[Stored records]
§ §
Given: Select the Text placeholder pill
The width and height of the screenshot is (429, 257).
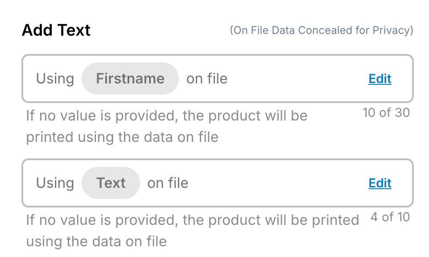Looking at the screenshot, I should pyautogui.click(x=111, y=183).

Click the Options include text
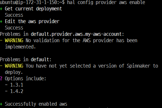25,79

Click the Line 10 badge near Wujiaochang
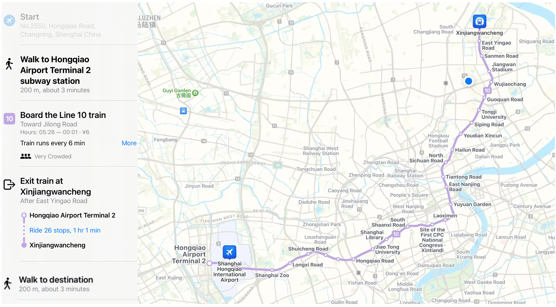pyautogui.click(x=487, y=90)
§ §
-- WORK TO COMPLETE --
Every line from the one containing "The width and" to the final line of the records should be duplicated exactly; no picture is to be copied.

-- RESPONSE TO THE TASK --
The width and height of the screenshot is (429, 257).
Looking at the screenshot, I should pyautogui.click(x=111, y=183).

Click the Options include text
25,79

Click the Line 10 badge near Wujiaochang
pyautogui.click(x=487, y=90)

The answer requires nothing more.